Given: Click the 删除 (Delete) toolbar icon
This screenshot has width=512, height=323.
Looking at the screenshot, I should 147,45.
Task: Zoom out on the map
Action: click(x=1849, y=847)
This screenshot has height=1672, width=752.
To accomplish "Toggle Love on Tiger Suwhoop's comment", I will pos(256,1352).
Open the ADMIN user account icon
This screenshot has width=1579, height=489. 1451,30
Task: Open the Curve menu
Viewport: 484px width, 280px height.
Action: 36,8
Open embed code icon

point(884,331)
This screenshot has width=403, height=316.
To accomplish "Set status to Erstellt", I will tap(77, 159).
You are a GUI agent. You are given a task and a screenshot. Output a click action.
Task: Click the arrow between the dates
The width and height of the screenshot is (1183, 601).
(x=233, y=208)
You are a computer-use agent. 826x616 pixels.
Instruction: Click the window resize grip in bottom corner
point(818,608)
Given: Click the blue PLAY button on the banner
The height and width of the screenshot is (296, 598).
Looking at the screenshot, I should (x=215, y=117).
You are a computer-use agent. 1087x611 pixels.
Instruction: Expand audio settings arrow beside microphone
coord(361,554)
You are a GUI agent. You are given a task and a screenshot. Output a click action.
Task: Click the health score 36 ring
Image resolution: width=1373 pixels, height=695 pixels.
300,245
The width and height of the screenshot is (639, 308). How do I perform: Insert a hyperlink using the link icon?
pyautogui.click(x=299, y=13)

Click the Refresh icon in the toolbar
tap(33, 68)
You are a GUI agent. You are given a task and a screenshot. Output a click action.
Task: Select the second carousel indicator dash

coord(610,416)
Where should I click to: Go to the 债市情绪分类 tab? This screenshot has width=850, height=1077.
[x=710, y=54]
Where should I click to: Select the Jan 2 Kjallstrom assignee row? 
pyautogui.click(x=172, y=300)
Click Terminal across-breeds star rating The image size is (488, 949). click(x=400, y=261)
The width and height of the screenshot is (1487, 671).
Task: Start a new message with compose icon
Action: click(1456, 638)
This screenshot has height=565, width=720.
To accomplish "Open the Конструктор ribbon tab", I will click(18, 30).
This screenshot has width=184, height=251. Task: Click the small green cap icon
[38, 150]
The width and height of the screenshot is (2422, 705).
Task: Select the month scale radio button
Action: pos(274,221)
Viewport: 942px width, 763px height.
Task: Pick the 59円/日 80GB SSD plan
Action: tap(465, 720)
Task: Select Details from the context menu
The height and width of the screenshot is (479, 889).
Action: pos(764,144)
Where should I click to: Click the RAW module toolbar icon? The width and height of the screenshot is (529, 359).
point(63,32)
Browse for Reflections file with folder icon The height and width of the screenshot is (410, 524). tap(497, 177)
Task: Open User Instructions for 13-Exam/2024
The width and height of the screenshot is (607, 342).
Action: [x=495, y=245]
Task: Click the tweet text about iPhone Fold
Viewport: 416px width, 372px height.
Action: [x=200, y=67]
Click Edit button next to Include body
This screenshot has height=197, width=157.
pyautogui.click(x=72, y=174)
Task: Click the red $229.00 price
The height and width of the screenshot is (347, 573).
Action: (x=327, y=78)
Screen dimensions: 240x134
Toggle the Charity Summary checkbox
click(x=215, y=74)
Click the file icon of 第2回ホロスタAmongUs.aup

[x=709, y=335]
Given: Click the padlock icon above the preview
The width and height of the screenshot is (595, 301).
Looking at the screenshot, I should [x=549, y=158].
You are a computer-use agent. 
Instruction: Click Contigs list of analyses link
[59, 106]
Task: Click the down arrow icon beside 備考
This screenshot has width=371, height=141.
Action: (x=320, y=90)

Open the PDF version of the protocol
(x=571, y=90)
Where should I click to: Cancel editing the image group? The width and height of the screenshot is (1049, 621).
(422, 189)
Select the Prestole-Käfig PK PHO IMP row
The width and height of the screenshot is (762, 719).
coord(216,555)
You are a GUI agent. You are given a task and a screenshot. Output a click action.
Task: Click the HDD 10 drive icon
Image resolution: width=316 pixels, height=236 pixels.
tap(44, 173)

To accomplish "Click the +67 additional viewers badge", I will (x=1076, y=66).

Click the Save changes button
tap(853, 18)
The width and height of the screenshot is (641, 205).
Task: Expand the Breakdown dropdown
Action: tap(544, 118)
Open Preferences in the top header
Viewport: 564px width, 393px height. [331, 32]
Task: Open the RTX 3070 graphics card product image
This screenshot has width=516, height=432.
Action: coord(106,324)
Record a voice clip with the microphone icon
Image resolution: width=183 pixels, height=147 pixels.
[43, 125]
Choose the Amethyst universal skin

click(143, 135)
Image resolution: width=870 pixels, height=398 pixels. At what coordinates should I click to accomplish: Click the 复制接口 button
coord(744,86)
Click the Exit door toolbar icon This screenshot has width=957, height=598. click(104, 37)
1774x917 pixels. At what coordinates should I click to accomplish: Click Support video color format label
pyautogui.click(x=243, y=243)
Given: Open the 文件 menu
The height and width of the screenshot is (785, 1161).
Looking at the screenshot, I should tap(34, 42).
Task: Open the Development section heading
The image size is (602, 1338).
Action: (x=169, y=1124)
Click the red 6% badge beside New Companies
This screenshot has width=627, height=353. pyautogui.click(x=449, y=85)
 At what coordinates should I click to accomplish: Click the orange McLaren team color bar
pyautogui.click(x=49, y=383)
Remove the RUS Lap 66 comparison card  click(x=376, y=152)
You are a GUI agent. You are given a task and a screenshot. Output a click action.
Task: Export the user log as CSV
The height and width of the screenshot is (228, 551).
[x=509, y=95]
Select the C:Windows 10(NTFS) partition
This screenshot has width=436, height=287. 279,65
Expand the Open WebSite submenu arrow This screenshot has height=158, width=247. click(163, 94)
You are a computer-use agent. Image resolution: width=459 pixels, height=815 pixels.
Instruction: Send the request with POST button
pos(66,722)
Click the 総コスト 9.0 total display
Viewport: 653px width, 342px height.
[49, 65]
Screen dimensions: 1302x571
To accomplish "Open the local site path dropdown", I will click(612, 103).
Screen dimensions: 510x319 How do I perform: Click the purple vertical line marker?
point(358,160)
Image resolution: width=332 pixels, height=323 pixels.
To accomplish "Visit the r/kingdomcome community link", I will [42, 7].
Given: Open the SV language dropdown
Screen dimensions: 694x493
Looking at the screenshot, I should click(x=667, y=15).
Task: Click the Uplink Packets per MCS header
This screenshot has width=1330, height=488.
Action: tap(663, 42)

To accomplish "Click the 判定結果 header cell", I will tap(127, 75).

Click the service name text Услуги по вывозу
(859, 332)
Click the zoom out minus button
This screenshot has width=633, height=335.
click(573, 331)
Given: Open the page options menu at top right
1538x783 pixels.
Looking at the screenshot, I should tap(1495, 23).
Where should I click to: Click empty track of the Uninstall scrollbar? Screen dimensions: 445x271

#### Instructions to follow:
Extract every record and return it verbatim.

#### Answer box:
Given: Click the 删除 (Delete) toolbar icon
This screenshot has width=512, height=323.
Looking at the screenshot, I should 147,45.
Task: Zoom out on the map
Action: click(x=1849, y=847)
This screenshot has height=1672, width=752.
To accomplish "Toggle Love on Tiger Suwhoop's comment", I will pos(256,1352).
Open the ADMIN user account icon
This screenshot has width=1579, height=489. 1451,30
Task: Open the Curve menu
Viewport: 484px width, 280px height.
Action: 36,8
Open embed code icon

point(884,331)
This screenshot has width=403, height=316.
To accomplish "Set status to Erstellt", I will tap(77, 159).
You are a GUI agent. You are given a task and a screenshot. Output a click action.
Task: Click the arrow between the dates
The width and height of the screenshot is (1183, 601).
(x=233, y=208)
You are a computer-use agent. 826x616 pixels.
Instruction: Click the window resize grip in bottom corner
point(818,608)
Given: Click the blue PLAY button on the banner
The height and width of the screenshot is (296, 598).
Looking at the screenshot, I should (x=215, y=117).
You are a computer-use agent. 1087x611 pixels.
Instruction: Expand audio settings arrow beside microphone
coord(361,554)
You are a GUI agent. You are given a task and a screenshot. Output a click action.
Task: Click the health score 36 ring
Image resolution: width=1373 pixels, height=695 pixels.
300,245
The width and height of the screenshot is (639, 308). How do I perform: Insert a hyperlink using the link icon?
pyautogui.click(x=299, y=13)

Click the Refresh icon in the toolbar
tap(33, 68)
You are a GUI agent. You are given a task and a screenshot. Output a click action.
Task: Select the second carousel indicator dash

coord(610,416)
Where should I click to: Go to the 债市情绪分类 tab? This screenshot has width=850, height=1077.
[x=710, y=54]
Where should I click to: Select the Jan 2 Kjallstrom assignee row? 
pyautogui.click(x=172, y=300)
Click Terminal across-breeds star rating The image size is (488, 949). click(x=400, y=261)
The width and height of the screenshot is (1487, 671).
Task: Start a new message with compose icon
Action: click(1456, 638)
This screenshot has height=565, width=720.
To accomplish "Open the Конструктор ribbon tab", I will click(18, 30).
This screenshot has width=184, height=251. Task: Click the small green cap icon
[38, 150]
The width and height of the screenshot is (2422, 705).
Task: Select the month scale radio button
Action: pos(274,221)
Viewport: 942px width, 763px height.
Task: Pick the 59円/日 80GB SSD plan
Action: tap(465, 720)
Task: Select Details from the context menu
The height and width of the screenshot is (479, 889).
Action: pos(764,144)
Where should I click to: Click the RAW module toolbar icon? The width and height of the screenshot is (529, 359).
point(63,32)
Browse for Reflections file with folder icon The height and width of the screenshot is (410, 524). tap(497, 177)
Task: Open User Instructions for 13-Exam/2024
The width and height of the screenshot is (607, 342).
Action: [x=495, y=245]
Task: Click the tweet text about iPhone Fold
Viewport: 416px width, 372px height.
Action: [x=200, y=67]
Click Edit button next to Include body
This screenshot has height=197, width=157.
pyautogui.click(x=72, y=174)
Task: Click the red $229.00 price
The height and width of the screenshot is (347, 573).
Action: (x=327, y=78)
Screen dimensions: 240x134
Toggle the Charity Summary checkbox
click(x=215, y=74)
Click the file icon of 第2回ホロスタAmongUs.aup

[x=709, y=335]
Given: Click the padlock icon above the preview
The width and height of the screenshot is (595, 301).
Looking at the screenshot, I should [x=549, y=158].
You are a computer-use agent. 
Instruction: Click Contigs list of analyses link
[59, 106]
Task: Click the down arrow icon beside 備考
This screenshot has width=371, height=141.
Action: (x=320, y=90)

Open the PDF version of the protocol
(x=571, y=90)
Where should I click to: Cancel editing the image group? The width and height of the screenshot is (1049, 621).
(422, 189)
Select the Prestole-Käfig PK PHO IMP row
The width and height of the screenshot is (762, 719).
coord(216,555)
You are a GUI agent. You are given a task and a screenshot. Output a click action.
Task: Click the HDD 10 drive icon
Image resolution: width=316 pixels, height=236 pixels.
tap(44, 173)

To accomplish "Click the +67 additional viewers badge", I will (x=1076, y=66).

Click the Save changes button
tap(853, 18)
The width and height of the screenshot is (641, 205).
Task: Expand the Breakdown dropdown
Action: tap(544, 118)
Open Preferences in the top header
Viewport: 564px width, 393px height. [331, 32]
Task: Open the RTX 3070 graphics card product image
This screenshot has width=516, height=432.
Action: coord(106,324)
Record a voice clip with the microphone icon
Image resolution: width=183 pixels, height=147 pixels.
[43, 125]
Choose the Amethyst universal skin

click(143, 135)
Image resolution: width=870 pixels, height=398 pixels. At what coordinates should I click to accomplish: Click the 复制接口 button
coord(744,86)
Click the Exit door toolbar icon This screenshot has width=957, height=598. click(104, 37)
1774x917 pixels. At what coordinates should I click to accomplish: Click Support video color format label
pyautogui.click(x=243, y=243)
Given: Open the 文件 menu
The height and width of the screenshot is (785, 1161).
Looking at the screenshot, I should tap(34, 42).
Task: Open the Development section heading
The image size is (602, 1338).
Action: (x=169, y=1124)
Click the red 6% badge beside New Companies
This screenshot has width=627, height=353. pyautogui.click(x=449, y=85)
 At what coordinates should I click to accomplish: Click the orange McLaren team color bar
pyautogui.click(x=49, y=383)
Remove the RUS Lap 66 comparison card  click(x=376, y=152)
You are a GUI agent. You are given a task and a screenshot. Output a click action.
Task: Export the user log as CSV
The height and width of the screenshot is (228, 551).
[x=509, y=95]
Select the C:Windows 10(NTFS) partition
This screenshot has width=436, height=287. 279,65
Expand the Open WebSite submenu arrow This screenshot has height=158, width=247. click(163, 94)
You are a computer-use agent. Image resolution: width=459 pixels, height=815 pixels.
Instruction: Send the request with POST button
pos(66,722)
Click the 総コスト 9.0 total display
Viewport: 653px width, 342px height.
[49, 65]
Screen dimensions: 1302x571
To accomplish "Open the local site path dropdown", I will click(612, 103).
Screen dimensions: 510x319 How do I perform: Click the purple vertical line marker?
point(358,160)
Image resolution: width=332 pixels, height=323 pixels.
To accomplish "Visit the r/kingdomcome community link", I will [42, 7].
Given: Open the SV language dropdown
Screen dimensions: 694x493
Looking at the screenshot, I should click(x=667, y=15).
Task: Click the Uplink Packets per MCS header
This screenshot has width=1330, height=488.
Action: tap(663, 42)

To accomplish "Click the 判定結果 header cell", I will tap(127, 75).

Click the service name text Услуги по вывозу
(859, 332)
Click the zoom out minus button
This screenshot has width=633, height=335.
click(573, 331)
Given: Open the page options menu at top right
1538x783 pixels.
Looking at the screenshot, I should tap(1495, 23).
Where should I click to: Click empty track of the Uninstall scrollbar? Screen dimensions: 445x271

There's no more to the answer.